I knew how close I’d come to dying in my parents’ house. And I knew Syawa was offering me a chance to start o’er with a life of meaning and purpose. More than anything, I knew he loved me and I loved him. But I did not understand why he had to leave me. I did not understand what “gift” he expected me to bring to his people. And I did not understand why he suggested I was meant to be with Hector, not with him.

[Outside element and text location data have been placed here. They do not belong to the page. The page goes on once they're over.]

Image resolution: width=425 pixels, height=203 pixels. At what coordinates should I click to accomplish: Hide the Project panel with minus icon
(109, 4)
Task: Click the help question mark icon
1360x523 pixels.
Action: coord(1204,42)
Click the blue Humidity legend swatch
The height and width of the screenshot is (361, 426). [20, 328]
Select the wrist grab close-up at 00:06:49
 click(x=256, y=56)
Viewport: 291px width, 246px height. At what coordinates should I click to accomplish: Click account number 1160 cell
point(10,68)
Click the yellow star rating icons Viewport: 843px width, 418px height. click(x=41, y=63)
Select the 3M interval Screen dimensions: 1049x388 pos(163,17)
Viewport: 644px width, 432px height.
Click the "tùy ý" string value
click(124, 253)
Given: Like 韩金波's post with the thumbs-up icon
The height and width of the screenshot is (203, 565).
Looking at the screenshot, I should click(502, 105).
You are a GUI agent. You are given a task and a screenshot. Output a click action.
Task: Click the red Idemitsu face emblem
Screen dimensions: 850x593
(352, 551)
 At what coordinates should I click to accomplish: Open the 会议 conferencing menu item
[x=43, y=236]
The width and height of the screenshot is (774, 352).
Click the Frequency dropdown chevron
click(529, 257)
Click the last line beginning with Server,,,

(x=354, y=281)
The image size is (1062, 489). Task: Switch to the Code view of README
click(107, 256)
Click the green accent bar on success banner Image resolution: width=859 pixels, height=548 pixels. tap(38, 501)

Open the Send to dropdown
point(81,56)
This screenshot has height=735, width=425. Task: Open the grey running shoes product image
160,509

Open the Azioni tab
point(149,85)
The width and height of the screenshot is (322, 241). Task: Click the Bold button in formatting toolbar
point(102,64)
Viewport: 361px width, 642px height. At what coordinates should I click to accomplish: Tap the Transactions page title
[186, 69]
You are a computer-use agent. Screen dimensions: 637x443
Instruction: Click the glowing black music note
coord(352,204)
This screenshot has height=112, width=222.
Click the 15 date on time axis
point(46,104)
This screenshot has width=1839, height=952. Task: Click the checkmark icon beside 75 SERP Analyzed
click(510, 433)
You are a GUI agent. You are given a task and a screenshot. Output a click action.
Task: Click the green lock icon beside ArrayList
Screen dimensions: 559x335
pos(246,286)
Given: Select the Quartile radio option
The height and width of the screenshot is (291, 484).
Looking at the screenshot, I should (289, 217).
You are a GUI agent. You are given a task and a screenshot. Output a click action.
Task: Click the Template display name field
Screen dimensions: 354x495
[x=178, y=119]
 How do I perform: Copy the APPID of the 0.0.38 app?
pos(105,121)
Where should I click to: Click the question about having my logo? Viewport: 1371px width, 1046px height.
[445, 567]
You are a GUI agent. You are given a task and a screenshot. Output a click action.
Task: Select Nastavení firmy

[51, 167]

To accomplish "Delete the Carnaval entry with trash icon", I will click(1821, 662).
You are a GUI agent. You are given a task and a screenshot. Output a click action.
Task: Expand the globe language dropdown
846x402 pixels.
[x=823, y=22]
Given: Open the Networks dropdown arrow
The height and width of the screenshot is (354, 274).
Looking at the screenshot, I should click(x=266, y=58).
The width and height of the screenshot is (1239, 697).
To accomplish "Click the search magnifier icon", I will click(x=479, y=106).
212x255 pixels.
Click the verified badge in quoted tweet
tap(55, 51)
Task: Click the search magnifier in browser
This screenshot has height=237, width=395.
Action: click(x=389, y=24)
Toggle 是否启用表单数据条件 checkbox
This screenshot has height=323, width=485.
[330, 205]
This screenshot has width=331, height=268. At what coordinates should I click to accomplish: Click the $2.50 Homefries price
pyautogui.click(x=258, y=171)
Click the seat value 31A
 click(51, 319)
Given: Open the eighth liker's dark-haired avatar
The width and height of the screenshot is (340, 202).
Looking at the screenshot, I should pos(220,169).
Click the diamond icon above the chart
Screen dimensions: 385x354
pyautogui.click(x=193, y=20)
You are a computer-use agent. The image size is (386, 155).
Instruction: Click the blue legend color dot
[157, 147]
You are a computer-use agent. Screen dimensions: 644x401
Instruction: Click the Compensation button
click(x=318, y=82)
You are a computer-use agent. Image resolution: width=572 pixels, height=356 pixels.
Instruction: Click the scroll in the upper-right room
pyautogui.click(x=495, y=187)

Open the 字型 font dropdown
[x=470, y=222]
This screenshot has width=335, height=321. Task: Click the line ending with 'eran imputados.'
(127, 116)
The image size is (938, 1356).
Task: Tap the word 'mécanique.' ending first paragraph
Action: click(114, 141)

It’s not that I didn’t care for Hector. For all his bluster, Hector was a decent fellow, capable of great loyalty and depth of feeling. But he just wasn’t the sort of man who would e’er appeal to me. He was bold and brash and belligerent and self-obsessed. As well-formed as he was, he was used to getting whate’er he wanted, and I preferred men like Syawa, who had to work to be noticed and were less likely to be surrounded by eager young girls. I had no desire to compete for someone’s attention and, besides, Hector didn’t e’en like me and had made his views plain enough on several occasions. The more I thought about it, the more I decided Syawa’s deathbed declaration that I was meant for Hector was, frankly, offensive. Hector certainly required no one to procure ladies for him, and I did not appreciate feeling as if I had been deliberately procured.

I concluded Syawa’s final wish was simply that—a wish—which would expediently resolve the rather messy situation left by his untimely demise. He did not want to leave me in the lurch, nor did he want to abandon his lifelong companion; naturally he hoped we might find comfort in one another.

We did not.

Once I got the hang of what I was supposed to do with my paddle, we traveled in silence, speaking only to convey essential information. Hector occasionally gave me paddling advice, and I told him when I needed to relieve myself. In the evenings we said nothing, avoiding eye contact. We performed our chores the way I once saw a pendulum clock perform in Boston—the brass disc swinging relentlessly back and forth, back and forth, heedless of anything going on in the world ’round it.